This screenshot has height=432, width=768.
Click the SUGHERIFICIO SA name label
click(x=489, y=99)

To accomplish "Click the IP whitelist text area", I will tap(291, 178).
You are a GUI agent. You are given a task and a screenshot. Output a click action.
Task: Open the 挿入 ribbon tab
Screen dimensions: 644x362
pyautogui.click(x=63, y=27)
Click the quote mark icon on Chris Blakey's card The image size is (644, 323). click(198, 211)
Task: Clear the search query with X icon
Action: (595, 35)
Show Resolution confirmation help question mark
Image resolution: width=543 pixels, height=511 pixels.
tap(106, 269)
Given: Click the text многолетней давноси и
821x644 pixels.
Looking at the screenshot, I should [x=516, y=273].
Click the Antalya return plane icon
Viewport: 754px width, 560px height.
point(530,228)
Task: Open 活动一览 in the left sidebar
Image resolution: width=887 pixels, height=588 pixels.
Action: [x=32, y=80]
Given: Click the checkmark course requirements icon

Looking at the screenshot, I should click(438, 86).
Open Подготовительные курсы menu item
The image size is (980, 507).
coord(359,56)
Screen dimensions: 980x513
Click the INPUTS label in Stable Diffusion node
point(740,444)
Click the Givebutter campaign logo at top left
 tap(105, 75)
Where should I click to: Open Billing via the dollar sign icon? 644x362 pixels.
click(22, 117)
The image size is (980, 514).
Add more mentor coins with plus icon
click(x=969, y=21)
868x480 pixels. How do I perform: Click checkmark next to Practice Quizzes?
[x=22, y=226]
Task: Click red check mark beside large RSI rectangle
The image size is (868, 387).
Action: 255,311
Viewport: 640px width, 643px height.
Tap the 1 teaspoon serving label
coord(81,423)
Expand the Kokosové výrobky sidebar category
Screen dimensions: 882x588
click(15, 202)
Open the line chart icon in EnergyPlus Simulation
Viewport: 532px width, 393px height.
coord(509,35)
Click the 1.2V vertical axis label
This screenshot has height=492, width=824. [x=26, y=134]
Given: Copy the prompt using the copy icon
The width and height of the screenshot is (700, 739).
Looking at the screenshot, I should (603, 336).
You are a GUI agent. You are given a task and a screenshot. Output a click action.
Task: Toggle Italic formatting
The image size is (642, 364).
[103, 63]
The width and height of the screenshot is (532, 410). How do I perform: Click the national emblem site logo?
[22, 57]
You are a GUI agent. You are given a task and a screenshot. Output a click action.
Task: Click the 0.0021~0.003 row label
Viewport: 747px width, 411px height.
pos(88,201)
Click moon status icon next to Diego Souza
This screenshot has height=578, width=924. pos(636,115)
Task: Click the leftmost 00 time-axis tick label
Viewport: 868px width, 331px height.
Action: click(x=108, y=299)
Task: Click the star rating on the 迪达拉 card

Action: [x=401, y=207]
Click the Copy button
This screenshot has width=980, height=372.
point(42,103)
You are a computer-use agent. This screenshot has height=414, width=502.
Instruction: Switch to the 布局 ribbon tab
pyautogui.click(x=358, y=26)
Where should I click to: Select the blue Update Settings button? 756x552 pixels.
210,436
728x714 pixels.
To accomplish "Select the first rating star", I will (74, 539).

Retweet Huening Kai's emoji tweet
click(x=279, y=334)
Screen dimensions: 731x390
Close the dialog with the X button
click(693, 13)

-------------------------

WHAT THE EXERCISE ASKS
Lines after the one containing "Viewport: 640px width, 643px height." are left out; every line from the start of the entries through that line is restated word for word.

EXERCISE ANSWER
This screenshot has height=432, width=768.
Click the SUGHERIFICIO SA name label
click(x=489, y=99)

To accomplish "Click the IP whitelist text area", I will tap(291, 178).
You are a GUI agent. You are given a task and a screenshot. Output a click action.
Task: Open the 挿入 ribbon tab
Screen dimensions: 644x362
pyautogui.click(x=63, y=27)
Click the quote mark icon on Chris Blakey's card The image size is (644, 323). click(198, 211)
Task: Clear the search query with X icon
Action: (595, 35)
Show Resolution confirmation help question mark
Image resolution: width=543 pixels, height=511 pixels.
tap(106, 269)
Given: Click the text многолетней давноси и
821x644 pixels.
Looking at the screenshot, I should [x=516, y=273].
Click the Antalya return plane icon
Viewport: 754px width, 560px height.
point(530,228)
Task: Open 活动一览 in the left sidebar
Image resolution: width=887 pixels, height=588 pixels.
Action: [x=32, y=80]
Given: Click the checkmark course requirements icon

Looking at the screenshot, I should click(438, 86).
Open Подготовительные курсы menu item
The image size is (980, 507).
coord(359,56)
Screen dimensions: 980x513
Click the INPUTS label in Stable Diffusion node
point(740,444)
Click the Givebutter campaign logo at top left
 tap(105, 75)
Where should I click to: Open Billing via the dollar sign icon? 644x362 pixels.
click(22, 117)
The image size is (980, 514).
Add more mentor coins with plus icon
click(x=969, y=21)
868x480 pixels. How do I perform: Click checkmark next to Practice Quizzes?
[x=22, y=226]
Task: Click red check mark beside large RSI rectangle
The image size is (868, 387).
Action: 255,311
Viewport: 640px width, 643px height.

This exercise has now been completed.